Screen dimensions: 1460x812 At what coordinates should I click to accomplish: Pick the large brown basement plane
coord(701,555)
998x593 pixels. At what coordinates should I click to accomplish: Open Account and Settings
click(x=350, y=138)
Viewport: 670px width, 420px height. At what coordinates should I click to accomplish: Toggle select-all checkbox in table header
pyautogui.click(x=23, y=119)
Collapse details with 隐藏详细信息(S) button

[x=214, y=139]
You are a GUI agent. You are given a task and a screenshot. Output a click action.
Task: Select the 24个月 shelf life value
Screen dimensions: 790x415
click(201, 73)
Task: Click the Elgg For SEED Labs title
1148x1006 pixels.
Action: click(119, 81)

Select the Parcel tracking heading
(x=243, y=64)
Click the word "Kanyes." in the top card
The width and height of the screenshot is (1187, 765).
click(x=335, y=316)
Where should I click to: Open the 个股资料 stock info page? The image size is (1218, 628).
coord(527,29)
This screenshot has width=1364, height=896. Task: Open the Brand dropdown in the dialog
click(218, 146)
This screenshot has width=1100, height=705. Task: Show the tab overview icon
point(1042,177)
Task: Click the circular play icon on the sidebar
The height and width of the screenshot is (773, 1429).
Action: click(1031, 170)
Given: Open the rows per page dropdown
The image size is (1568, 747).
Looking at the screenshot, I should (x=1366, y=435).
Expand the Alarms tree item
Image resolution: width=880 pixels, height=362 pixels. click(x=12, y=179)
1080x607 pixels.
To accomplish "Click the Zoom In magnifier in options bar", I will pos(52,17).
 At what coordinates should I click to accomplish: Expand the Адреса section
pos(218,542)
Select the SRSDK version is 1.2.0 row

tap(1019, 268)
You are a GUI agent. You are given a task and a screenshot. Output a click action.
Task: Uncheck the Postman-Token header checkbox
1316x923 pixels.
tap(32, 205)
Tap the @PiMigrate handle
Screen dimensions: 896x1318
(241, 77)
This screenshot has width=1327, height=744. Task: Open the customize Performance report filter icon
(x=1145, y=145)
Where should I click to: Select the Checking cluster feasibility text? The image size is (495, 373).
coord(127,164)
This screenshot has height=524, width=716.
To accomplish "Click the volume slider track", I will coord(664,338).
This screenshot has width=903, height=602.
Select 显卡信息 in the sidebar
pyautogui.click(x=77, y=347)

______

### GIVEN INSTRUCTION:
Copy each of the records above word for word, from the first line through the last.

### ANSWER:
Screen dimensions: 1460x812 At what coordinates should I click to accomplish: Pick the large brown basement plane
coord(701,555)
998x593 pixels. At what coordinates should I click to accomplish: Open Account and Settings
click(x=350, y=138)
Viewport: 670px width, 420px height. At what coordinates should I click to accomplish: Toggle select-all checkbox in table header
pyautogui.click(x=23, y=119)
Collapse details with 隐藏详细信息(S) button

[x=214, y=139]
You are a GUI agent. You are given a task and a screenshot. Output a click action.
Task: Select the 24个月 shelf life value
Screen dimensions: 790x415
click(201, 73)
Task: Click the Elgg For SEED Labs title
1148x1006 pixels.
Action: click(119, 81)

Select the Parcel tracking heading
(x=243, y=64)
Click the word "Kanyes." in the top card
The width and height of the screenshot is (1187, 765).
click(x=335, y=316)
Where should I click to: Open the 个股资料 stock info page? The image size is (1218, 628).
coord(527,29)
This screenshot has width=1364, height=896. Task: Open the Brand dropdown in the dialog
click(218, 146)
This screenshot has width=1100, height=705. Task: Show the tab overview icon
point(1042,177)
Task: Click the circular play icon on the sidebar
The height and width of the screenshot is (773, 1429).
Action: click(1031, 170)
Given: Open the rows per page dropdown
The image size is (1568, 747).
Looking at the screenshot, I should (x=1366, y=435).
Expand the Alarms tree item
Image resolution: width=880 pixels, height=362 pixels. click(x=12, y=179)
1080x607 pixels.
To accomplish "Click the Zoom In magnifier in options bar", I will pos(52,17).
 At what coordinates should I click to accomplish: Expand the Адреса section
pos(218,542)
Select the SRSDK version is 1.2.0 row

tap(1019, 268)
You are a GUI agent. You are given a task and a screenshot. Output a click action.
Task: Uncheck the Postman-Token header checkbox
1316x923 pixels.
tap(32, 205)
Tap the @PiMigrate handle
Screen dimensions: 896x1318
(241, 77)
This screenshot has width=1327, height=744. Task: Open the customize Performance report filter icon
(x=1145, y=145)
Where should I click to: Select the Checking cluster feasibility text? The image size is (495, 373).
coord(127,164)
This screenshot has height=524, width=716.
To accomplish "Click the volume slider track", I will coord(664,338).
This screenshot has width=903, height=602.
Select 显卡信息 in the sidebar
pyautogui.click(x=77, y=347)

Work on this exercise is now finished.